Thursday, October 18, 2012

This is Just Hard...

So I apologize if this is not quite as positive and things as I've tried to keep my other posts! But right now, I need to say that all of this, all of this NOT FUN, NOT COOL stuff going on (the arachnoiditis, the ehlers danlos, the osteonecrosis, the adrenal gland problems, withdrawing from school, selling my car, and everything) is just HARD, it's overwhelming, and sometimes I just get so frustrated, angry, and overwhelmed, and yes, I cry and vent!!! I know that so many people have told me that I'm "always so positive," that "I always have a smile on my face," or so many things like that and I truly appreciate all your kindness; but let me tell you, I am so just like everyone else!!! Somedays I do okay and I can manage things pretty good, but other days it's just too hard and the smile and things aren't always there--instead there are tears, there's frustration, and there are some sweet people who sit and listen to all of it....you know who you are, thank you!!!
In my last post I had mentioned how I was in the hospital for like 4-5 days trying to get the pain under control because of things just building and hurting so much. Well, last week I ended up in the ER! When I taper down on my steroids, I usually feel okay the day I go down and then the next few days (to the next week sometimes) I don't feel well. Well, Tuesday (the 9th I guess it would've been) I dropped my steroid dose down to 7.5mg, Wednesday I didn't feel real well, Thursday morning my mom woke me up before she left for work to bring me some of my medicine and I still wasn't feeling real great so I went back to sleep, and I woke up later that morning feeling HORRIBLE! I called my mom and told her that I needed some help--that I needed someone to take me to the doctor or the hospital or something. My aunt and uncle came to pick me up and drove me straight to the ER where we met up with my mom. So the doctor did lab work and things and talked with the endocrinologist. Anyways...long story short, all my lab work looked good except my cortisol level for my adrenal glands--still not working! So the endocrinologist talked with the doctor and said that they needed to double my dose of steroids back up--so back up to 15mg for a few days then I could go down to 10mg; but instead of tapering each week, I'd have to stay on 10 for like 2 weeks, then to 7.5 for 2 weeks, and then to 5 and we'll see; and do lab work the first of November to check some different adrenal levels and stuff....Ugh!
···
PROBLEM TO WORK ON: According to the blog post, who drove the writer to the ER? Rely only on the blog post above.

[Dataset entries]
···
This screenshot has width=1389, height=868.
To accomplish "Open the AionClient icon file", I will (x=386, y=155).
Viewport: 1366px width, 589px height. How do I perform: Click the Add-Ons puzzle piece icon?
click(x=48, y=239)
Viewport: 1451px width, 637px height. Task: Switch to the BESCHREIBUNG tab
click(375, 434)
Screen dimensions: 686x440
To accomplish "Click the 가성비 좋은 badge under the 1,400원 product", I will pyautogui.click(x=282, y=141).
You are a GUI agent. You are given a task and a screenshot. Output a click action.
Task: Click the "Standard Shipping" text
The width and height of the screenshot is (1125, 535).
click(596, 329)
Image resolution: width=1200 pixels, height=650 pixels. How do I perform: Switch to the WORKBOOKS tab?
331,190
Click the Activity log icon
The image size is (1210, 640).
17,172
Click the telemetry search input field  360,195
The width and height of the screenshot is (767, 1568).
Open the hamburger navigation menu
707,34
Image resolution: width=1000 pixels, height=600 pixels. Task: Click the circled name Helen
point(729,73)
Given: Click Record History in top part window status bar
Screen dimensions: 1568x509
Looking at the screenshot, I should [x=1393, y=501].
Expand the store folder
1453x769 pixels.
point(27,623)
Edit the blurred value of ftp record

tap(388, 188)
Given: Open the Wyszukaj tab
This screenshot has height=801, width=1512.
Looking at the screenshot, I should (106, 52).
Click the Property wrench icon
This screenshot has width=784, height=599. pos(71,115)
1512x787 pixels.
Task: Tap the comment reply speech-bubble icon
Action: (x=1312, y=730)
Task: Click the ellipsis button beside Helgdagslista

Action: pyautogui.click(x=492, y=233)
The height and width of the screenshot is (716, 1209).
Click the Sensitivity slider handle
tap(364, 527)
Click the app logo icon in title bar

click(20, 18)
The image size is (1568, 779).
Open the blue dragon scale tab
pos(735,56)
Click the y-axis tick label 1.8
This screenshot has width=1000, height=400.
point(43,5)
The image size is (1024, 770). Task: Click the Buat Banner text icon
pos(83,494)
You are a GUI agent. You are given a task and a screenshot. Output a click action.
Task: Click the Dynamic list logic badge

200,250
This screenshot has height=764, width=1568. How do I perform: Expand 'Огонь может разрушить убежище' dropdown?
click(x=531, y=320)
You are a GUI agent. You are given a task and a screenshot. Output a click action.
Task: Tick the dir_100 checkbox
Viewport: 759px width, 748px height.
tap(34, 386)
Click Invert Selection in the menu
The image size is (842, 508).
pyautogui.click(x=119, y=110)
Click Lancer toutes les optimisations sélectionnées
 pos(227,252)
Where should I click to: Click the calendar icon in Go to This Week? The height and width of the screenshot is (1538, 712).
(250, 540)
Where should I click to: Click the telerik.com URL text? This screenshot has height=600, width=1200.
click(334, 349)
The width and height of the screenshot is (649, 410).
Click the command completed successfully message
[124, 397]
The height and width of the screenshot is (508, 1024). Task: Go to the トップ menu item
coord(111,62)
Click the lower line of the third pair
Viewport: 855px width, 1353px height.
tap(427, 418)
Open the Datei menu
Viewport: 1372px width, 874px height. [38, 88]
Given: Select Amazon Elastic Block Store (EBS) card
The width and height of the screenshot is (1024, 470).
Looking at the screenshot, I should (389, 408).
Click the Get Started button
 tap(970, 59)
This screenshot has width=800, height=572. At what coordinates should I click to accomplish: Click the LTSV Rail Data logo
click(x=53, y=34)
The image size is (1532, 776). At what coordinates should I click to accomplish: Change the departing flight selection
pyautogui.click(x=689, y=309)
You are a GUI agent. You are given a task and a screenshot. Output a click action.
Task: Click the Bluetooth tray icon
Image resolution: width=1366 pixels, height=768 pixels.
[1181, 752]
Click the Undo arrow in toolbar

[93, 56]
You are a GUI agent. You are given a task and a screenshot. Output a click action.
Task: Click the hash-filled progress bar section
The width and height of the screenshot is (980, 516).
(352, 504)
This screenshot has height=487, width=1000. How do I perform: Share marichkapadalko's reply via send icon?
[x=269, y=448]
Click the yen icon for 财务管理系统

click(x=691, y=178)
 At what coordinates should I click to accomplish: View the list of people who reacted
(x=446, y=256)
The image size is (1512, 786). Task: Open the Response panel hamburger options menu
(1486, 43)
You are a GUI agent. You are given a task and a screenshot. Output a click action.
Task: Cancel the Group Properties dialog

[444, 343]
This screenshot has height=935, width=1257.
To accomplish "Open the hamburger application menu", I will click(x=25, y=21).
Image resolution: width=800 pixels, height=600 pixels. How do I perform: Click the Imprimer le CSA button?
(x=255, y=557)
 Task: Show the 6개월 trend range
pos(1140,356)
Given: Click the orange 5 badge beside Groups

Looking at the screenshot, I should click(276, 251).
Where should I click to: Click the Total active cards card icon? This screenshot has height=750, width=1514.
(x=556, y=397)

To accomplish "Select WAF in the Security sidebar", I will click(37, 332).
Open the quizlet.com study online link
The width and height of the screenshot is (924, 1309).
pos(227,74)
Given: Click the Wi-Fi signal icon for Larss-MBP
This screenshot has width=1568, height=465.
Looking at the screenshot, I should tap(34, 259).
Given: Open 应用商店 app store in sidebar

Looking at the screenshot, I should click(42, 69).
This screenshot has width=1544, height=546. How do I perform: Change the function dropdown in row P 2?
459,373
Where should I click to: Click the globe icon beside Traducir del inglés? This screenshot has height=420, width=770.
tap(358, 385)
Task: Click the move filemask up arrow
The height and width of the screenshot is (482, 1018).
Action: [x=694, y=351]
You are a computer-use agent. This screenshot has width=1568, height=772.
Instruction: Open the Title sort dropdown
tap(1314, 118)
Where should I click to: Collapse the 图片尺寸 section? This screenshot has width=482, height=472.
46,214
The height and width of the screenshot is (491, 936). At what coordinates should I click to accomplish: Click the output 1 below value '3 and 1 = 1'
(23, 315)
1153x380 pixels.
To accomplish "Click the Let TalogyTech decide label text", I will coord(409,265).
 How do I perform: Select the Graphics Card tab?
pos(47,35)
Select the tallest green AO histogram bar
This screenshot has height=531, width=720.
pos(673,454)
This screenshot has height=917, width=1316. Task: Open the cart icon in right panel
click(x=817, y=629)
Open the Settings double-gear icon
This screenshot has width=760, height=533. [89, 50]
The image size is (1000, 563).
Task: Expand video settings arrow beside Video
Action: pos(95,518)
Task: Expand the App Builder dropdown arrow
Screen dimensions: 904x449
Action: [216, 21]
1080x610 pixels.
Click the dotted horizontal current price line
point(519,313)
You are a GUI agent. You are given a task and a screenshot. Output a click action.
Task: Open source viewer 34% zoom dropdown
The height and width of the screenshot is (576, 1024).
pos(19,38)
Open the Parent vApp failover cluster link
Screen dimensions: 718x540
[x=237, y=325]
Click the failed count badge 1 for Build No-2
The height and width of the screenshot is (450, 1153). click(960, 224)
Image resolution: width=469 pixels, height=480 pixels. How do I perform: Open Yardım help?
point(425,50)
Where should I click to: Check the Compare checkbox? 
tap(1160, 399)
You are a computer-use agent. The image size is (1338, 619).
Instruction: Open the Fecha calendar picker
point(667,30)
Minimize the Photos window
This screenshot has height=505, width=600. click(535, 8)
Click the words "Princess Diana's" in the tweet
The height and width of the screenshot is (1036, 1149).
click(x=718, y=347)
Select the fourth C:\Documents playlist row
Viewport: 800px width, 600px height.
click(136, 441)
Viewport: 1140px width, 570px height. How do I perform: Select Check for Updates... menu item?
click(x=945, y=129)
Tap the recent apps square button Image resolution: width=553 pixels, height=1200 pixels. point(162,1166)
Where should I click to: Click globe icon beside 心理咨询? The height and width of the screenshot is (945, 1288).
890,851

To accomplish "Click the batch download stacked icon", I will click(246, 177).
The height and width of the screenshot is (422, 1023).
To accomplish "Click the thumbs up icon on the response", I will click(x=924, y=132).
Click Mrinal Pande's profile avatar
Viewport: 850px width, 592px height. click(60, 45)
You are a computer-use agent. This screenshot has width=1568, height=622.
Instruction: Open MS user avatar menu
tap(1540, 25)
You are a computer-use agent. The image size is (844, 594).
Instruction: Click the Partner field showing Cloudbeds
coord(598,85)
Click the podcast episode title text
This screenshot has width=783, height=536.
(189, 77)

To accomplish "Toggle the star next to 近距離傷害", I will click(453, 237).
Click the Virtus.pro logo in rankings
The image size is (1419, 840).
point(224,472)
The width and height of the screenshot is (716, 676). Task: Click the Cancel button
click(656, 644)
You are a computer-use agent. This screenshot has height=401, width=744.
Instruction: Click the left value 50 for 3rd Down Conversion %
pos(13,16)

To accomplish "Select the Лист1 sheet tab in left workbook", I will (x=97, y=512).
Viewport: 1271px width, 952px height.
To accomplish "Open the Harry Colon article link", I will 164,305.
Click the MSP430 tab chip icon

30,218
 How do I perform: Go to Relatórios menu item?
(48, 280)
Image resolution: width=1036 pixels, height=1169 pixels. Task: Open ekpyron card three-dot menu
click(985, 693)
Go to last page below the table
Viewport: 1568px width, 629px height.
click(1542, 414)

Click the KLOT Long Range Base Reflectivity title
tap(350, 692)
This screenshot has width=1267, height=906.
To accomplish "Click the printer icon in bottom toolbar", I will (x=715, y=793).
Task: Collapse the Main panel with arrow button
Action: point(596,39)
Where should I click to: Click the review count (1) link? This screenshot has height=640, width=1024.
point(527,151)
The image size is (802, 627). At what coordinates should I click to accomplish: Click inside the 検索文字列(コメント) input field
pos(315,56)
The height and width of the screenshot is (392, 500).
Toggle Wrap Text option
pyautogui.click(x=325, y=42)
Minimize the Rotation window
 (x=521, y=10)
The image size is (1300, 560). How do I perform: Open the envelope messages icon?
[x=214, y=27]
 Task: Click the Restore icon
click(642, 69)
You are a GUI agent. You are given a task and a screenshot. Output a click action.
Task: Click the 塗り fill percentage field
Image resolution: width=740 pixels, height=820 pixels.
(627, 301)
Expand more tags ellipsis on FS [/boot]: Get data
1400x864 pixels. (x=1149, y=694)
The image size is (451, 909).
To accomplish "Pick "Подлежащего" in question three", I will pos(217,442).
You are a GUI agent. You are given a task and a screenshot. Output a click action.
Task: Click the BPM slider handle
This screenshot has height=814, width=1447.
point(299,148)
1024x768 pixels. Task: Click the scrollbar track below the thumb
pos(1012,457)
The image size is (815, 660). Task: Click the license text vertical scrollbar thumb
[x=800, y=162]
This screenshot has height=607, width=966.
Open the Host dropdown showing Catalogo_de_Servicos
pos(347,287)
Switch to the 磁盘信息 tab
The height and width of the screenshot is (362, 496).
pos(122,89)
···
PROBLEM SOLUTION: The writer's aunt and uncle.